Quando aparecemos para a entrevista diferentes coisas aconteciam ao mesmo tempo. Os repórteres queriam todos perguntar ao mesmo tempo de modo que o próprio Guilherme teve que organizar as coisas. Lá fora, podíamos ouvir pessoas gritando e nos xingando. Alguns falando mal da Mensagem, e de todos os que seguiam o que ela ensinava. Esporadicamente ouvíamos vozes conhecidas, de pessoas da comunidade que estavam lá para nos defender. Cheguei a ouvir a voz da minha mãe e de Maria. Fiquei aterrorizado. Eu realmente não conseguiria falar nada naquele momento. Vitor foi exemplar. Repetiu exatamente a frase que Ian nos orientou a dizer, e depois disse que só após o início do processo estava autorizado a dar mais detalhes. Ele estava certo. O sigilo não permitia que ninguém falasse nada antes que se iniciasse o processo.
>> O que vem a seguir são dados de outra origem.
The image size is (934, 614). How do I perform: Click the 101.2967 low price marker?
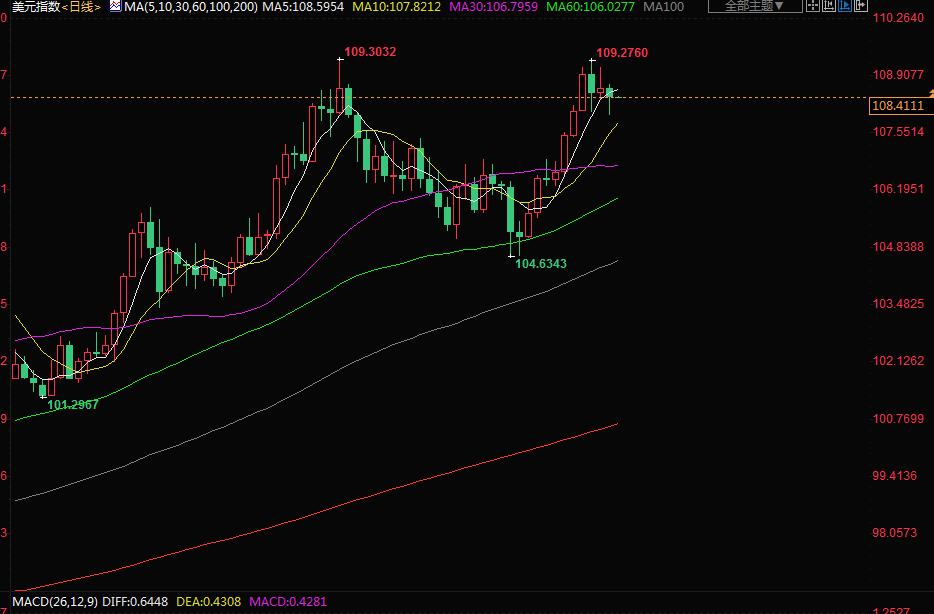[x=73, y=404]
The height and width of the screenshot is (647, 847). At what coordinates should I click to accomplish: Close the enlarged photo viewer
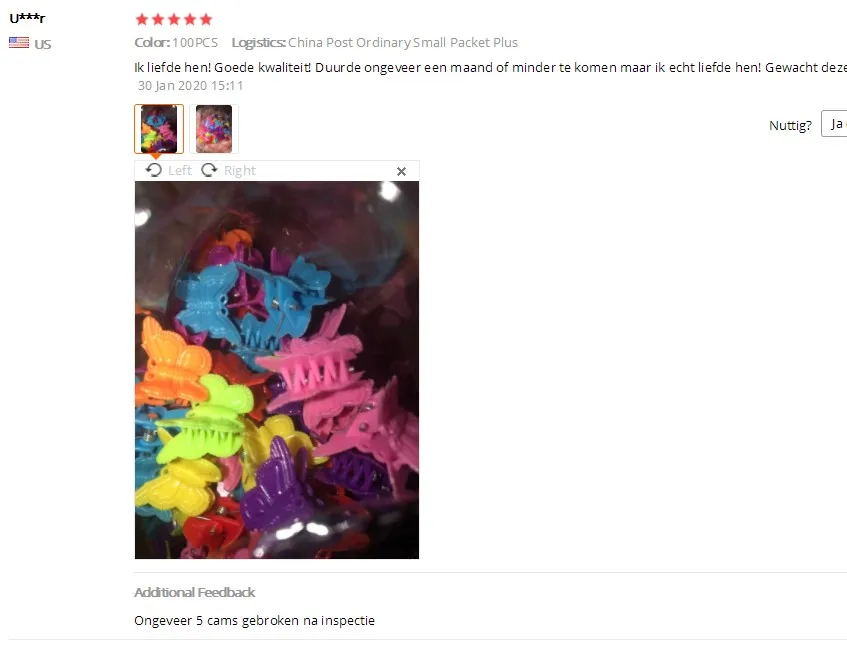tap(401, 171)
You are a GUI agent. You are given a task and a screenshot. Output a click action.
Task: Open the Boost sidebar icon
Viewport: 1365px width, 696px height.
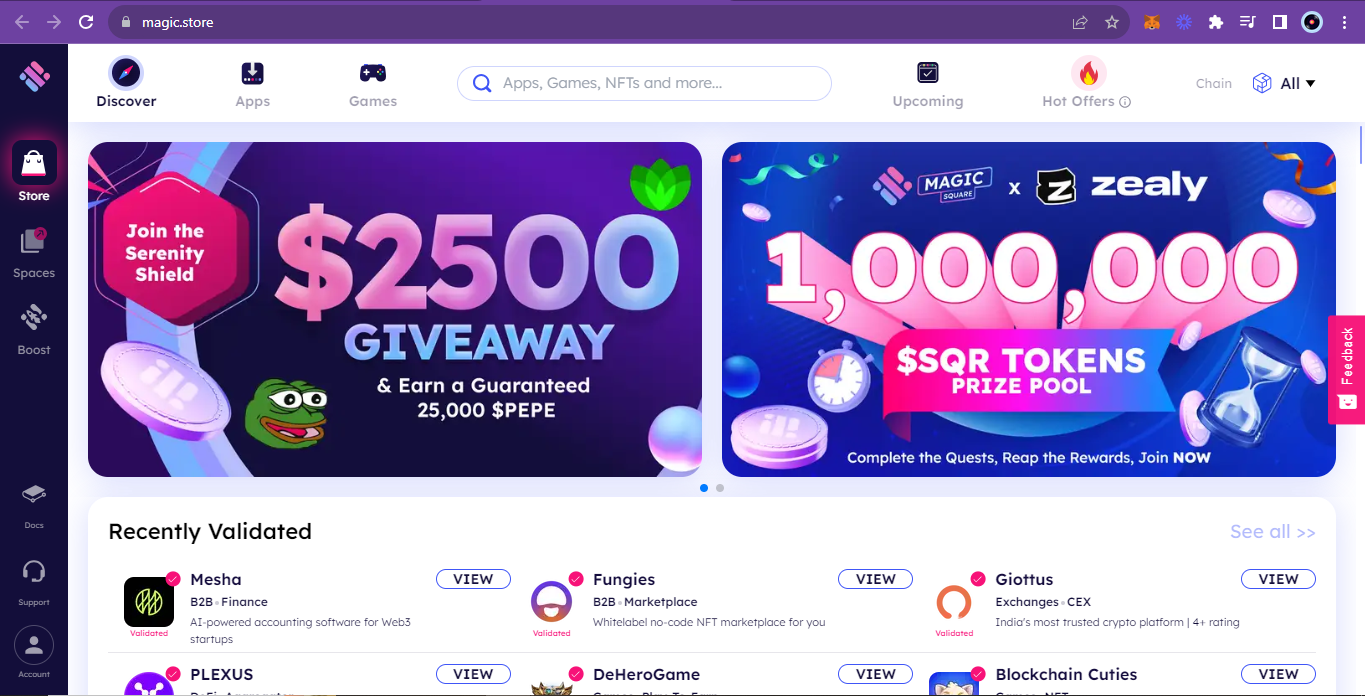(34, 330)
Passamos aquela noite atrás das grades, mesmo sem nenhum antecedente criminal em nossas fichas. Ian mais tarde usaria isso em nosso favor. Naquela noite pela primeira vez consegui exprimir alguma emoção. Vitor estava radiante, por pensar que aquilo era uma perseguição por ele estar seguindo a verdade. Eu estava aterrorizado, me sentindo completamente impotente. Foi quando eu comecei a chorar.
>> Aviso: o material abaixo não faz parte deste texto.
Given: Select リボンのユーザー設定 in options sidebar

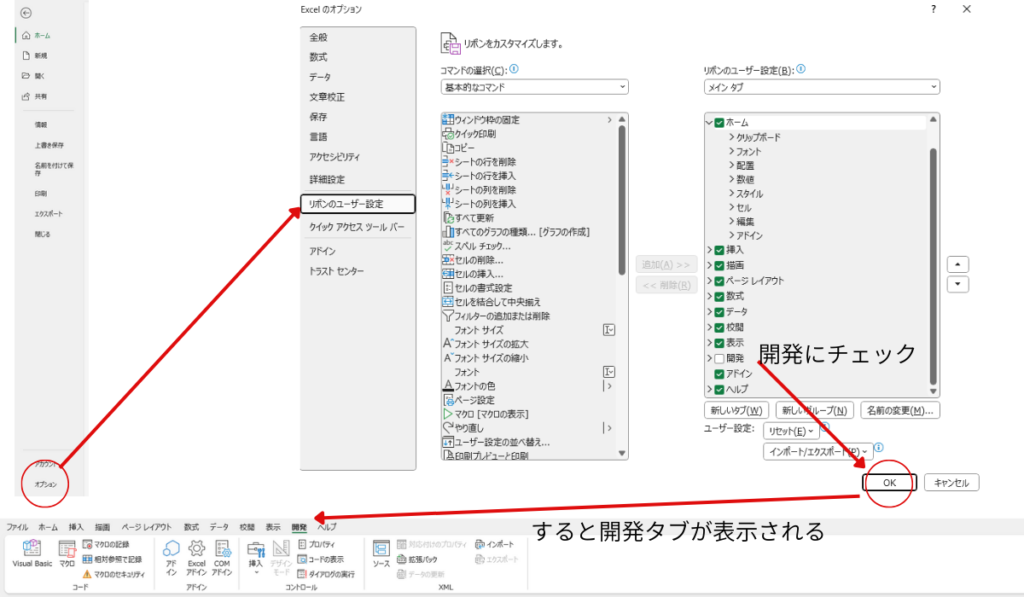Looking at the screenshot, I should [356, 204].
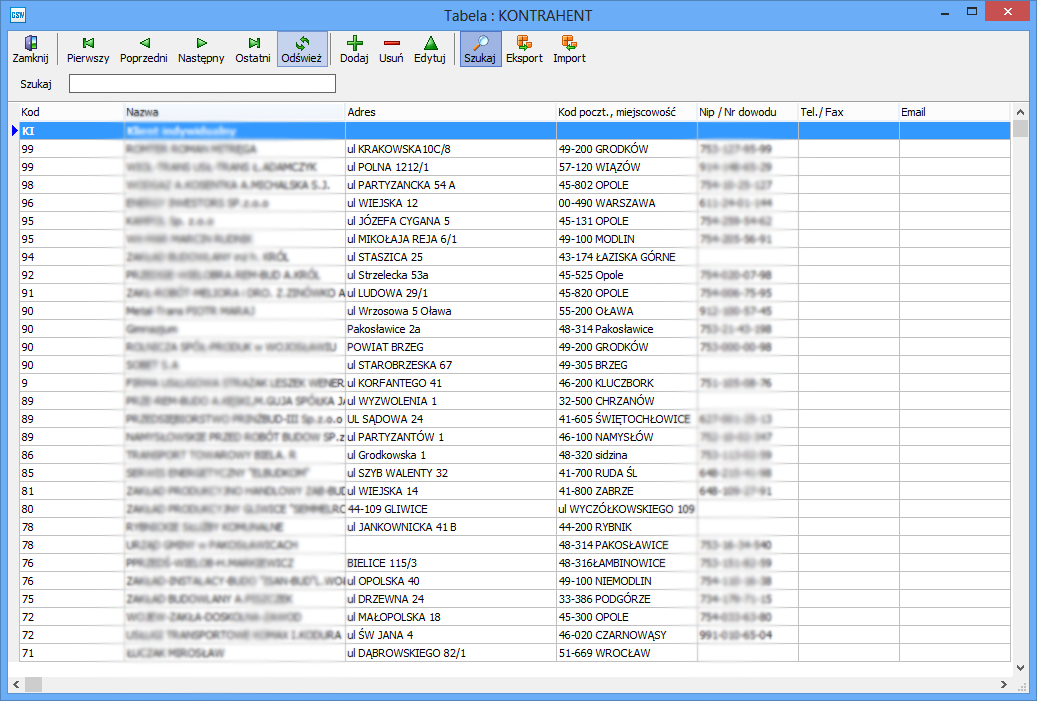The width and height of the screenshot is (1037, 701).
Task: Go to first record with Pierwszy
Action: coord(88,49)
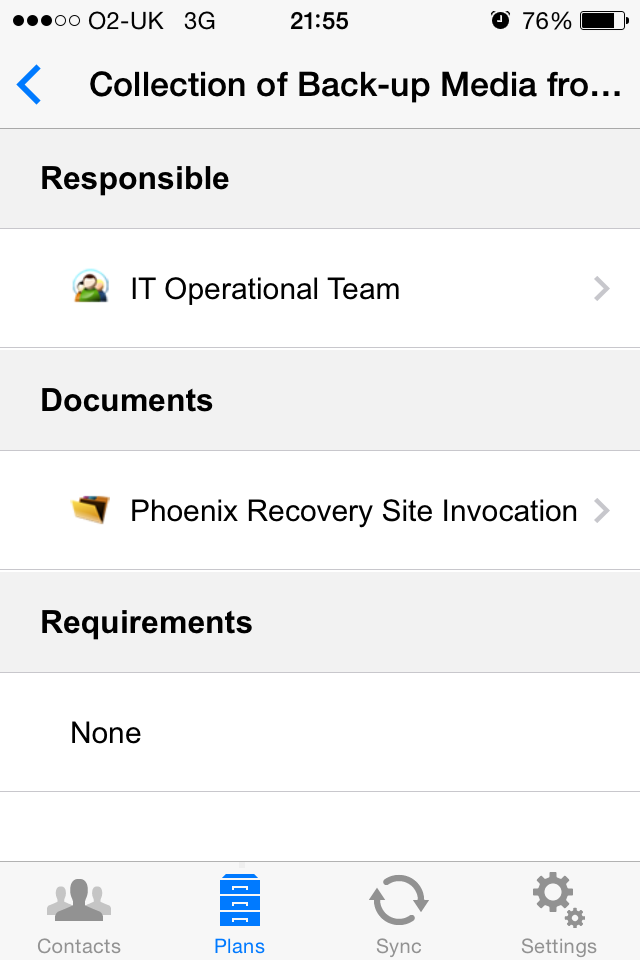Tap the IT Operational Team avatar icon
This screenshot has height=960, width=640.
click(x=91, y=286)
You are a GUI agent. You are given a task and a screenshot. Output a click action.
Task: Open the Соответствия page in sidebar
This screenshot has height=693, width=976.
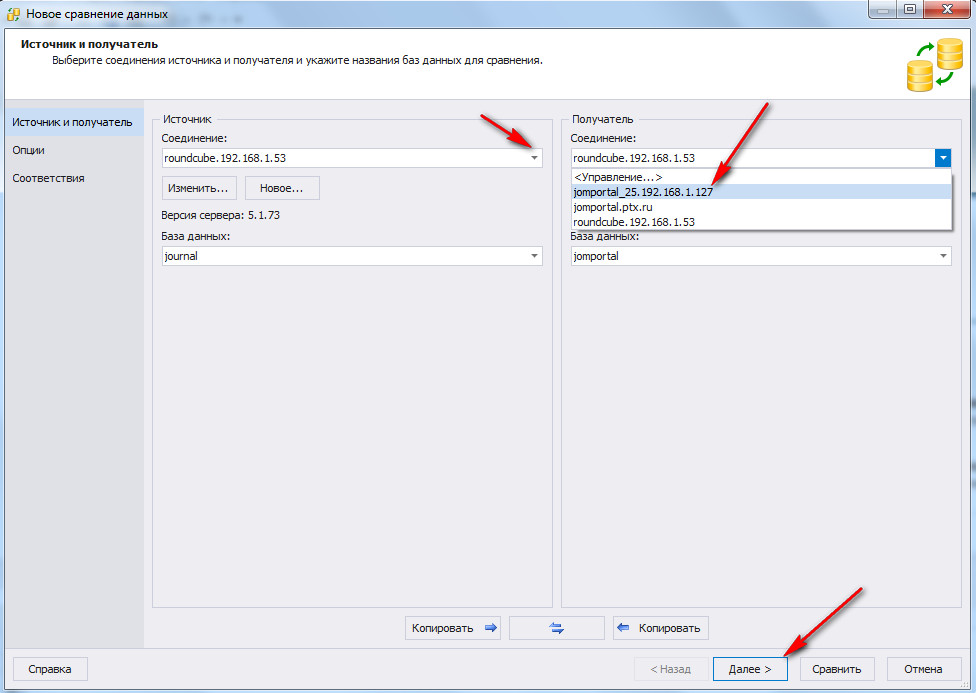[x=48, y=178]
L: Eu queria saber o que eu fiz para merecer isso. Porque acontecem coisas como essa a pessoas como nós? Mesmo que se prove que somos inocentes - o que parece que vai ser bem difícil, apesar de nós sermos - sempre teremos a fama de ladrões, corruptos e coisas do tipo.
V: Eu não estou te reconhecendo. Afinal de contas você levou a mensagem para minha casa. Você é que influenciou o André de tal forma que, mesmo que ele ainda não acredite na mensagem, o fez trazer um amigo da família para nos defender. Você influenciou tantas pessoas. Vai desistir agora?
L: Eu não sei o que fazer. Estou desesperado.
V: A verdade vai prevalecer no final. E isso vai servir para te fortalecer ainda mais, pode acreditar.

Caí no sono depois de muitas lágrimas derramadas.